Selon vous, quel est le point d'action le plus important pour lequel nous avons voté lors de ce Congrès?

Tous, bien sûr, mais comme les élections européennes approchent, je voudrais vraiment souligner l'importance de commencer à faire campagne pour l'Europe sociale. Nous avons une occasion unique de mobiliser nos membres, tous les travailleurs, pour qu'ils participent aux élections européennes et défendent des idées progressistes, car nous risquons la montée de l'extrême droite. Si elle obtient plus de sièges au Parlement, nous ne pourrons faire passer aucune de nos propositions politiques. Je pense donc que la lutte contre l'extrême droite est la priorité absolue jusqu'aux élections européennes, au niveau national et partout où c'est possible.

Nous n'acceptons pas les mesures d'austérité, la flexibilisation du marché du travail, la dégradation des normes du travail.

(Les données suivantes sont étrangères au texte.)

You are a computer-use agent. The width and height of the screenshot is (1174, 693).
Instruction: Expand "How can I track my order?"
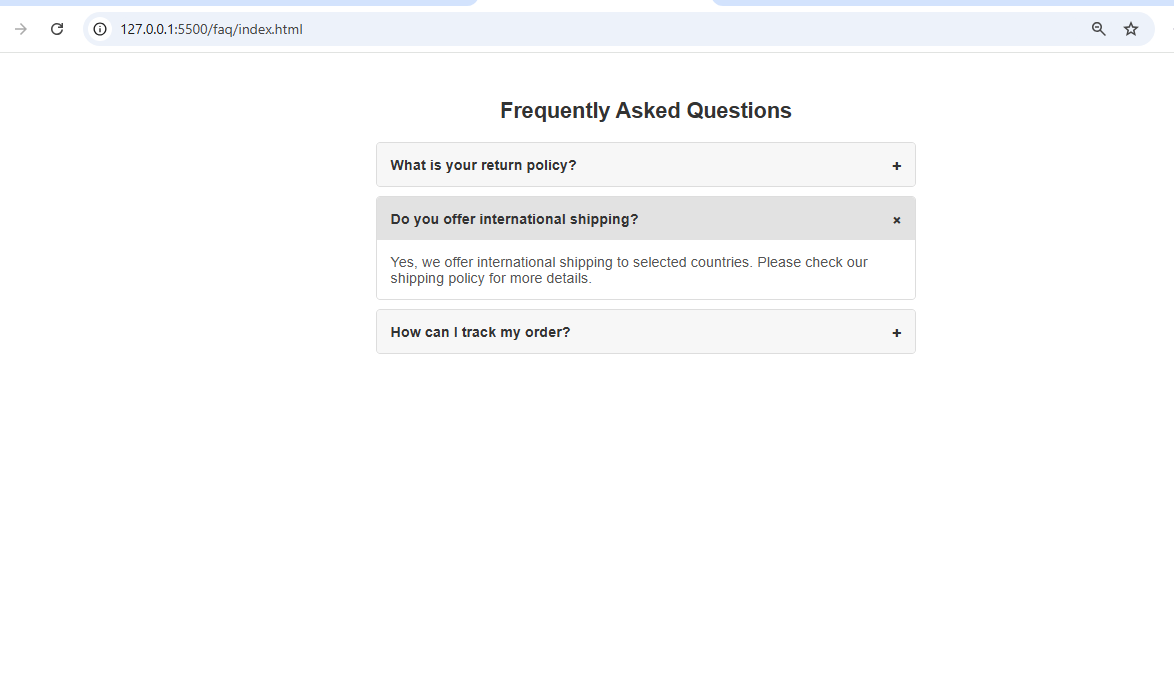645,332
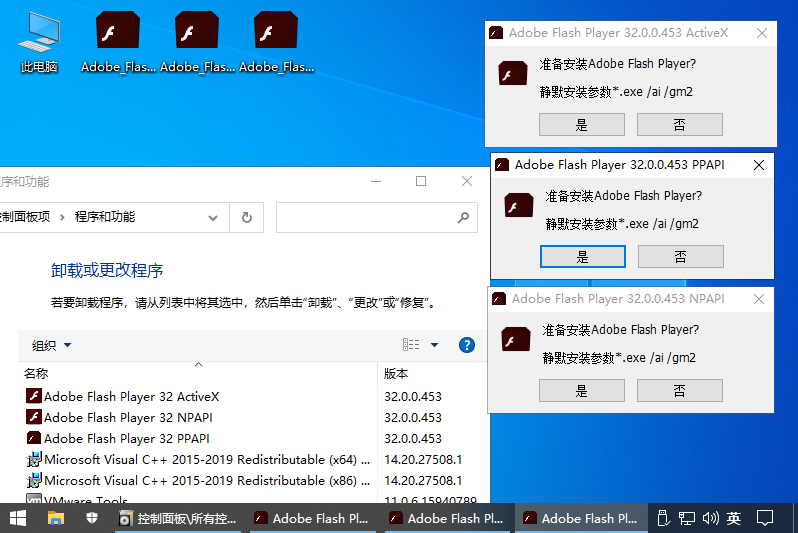Screen dimensions: 798x533
Task: Sort by the 名称 column header
Action: (36, 373)
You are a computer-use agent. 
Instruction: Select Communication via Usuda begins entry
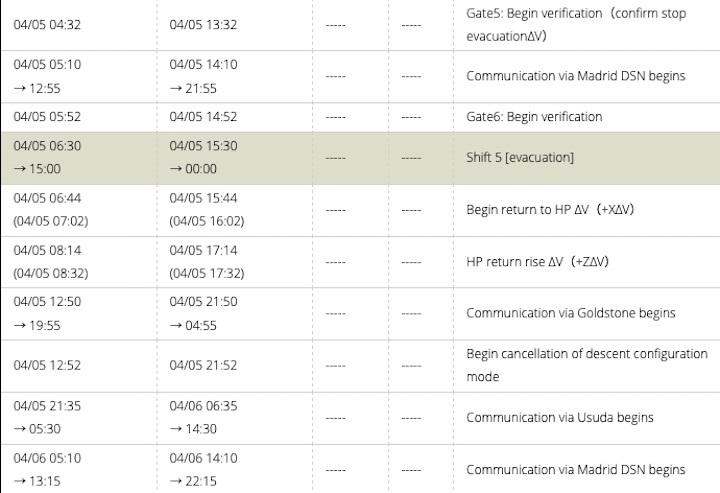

Quels sont les autres défis pour les syndicats dans les années à venir?

Nous sommes confrontés à la guerre en Ukraine, à la crise de l'énergie, à une énorme inflation. Nous devons nous assurer que la réponse de l'Europe va dans le sens du bien-être des citoyens et de l'environnement plutôt que dans la sauvegarde des bénéfices du capital. Je pense donc que nous devons envoyer un message très clair: nous n'acceptons pas les mesures d'austérité, nous n'acceptons pas la flexibilisation du marché du travail, nous n'acceptons pas la dégradation des normes du travail et toutes ces choses sont toujours menacées lorsque nous sommes confrontés à la crise. Et c’est exactement le moment où nous nous trouvons. Nous devons donc nous pencher sur la situation actuelle mais nous devons aussi être plus ambitieux et visionnaires et rêver à une réalité différente que nous pourrions atteindre ensemble en tant que syndicats.

Avez-vous un message pour les jeunes syndicalistes de Belgique?

Activez-vous, soyez bruyants, provocateurs, soyez le changement au sein de vos organisations et battez-vous pour votre siège, car nous savons qu'il n'est pas facile pour les jeunes syndicalistes d'être entendus, de faire partie des processus de prise de décision. Ici, au Congrès, nous avons adopté le quota de jeunes. Ce serait formidable de voir, dans toutes les organisations, des jeunes prendre part aux processus décisionnels et mettre en œuvre le quota de jeunes, ou toute autre mesure qui garantirait une représentation équitable des jeunes.

Un mot de conclusion?

Je crois vraiment que les syndicats, en tant que mouvement, sont le mouvement le plus important qui peut réellement apporter le changement. Il y a bien sûr beaucoup d'autres initiatives, mais le monde du travail est tellement important. Nous représentons tellement de millions de personnes que si nous nous unissons, si nous surmontons nos différences nationales, je crois vraiment – non pas parce que je suis jeune et naïve, mais parce que je suis prête à me battre pour cela - qu’un système différent est possible. Donc, si nous unissons cette énergie, je suis sûre que nous pouvons réussir.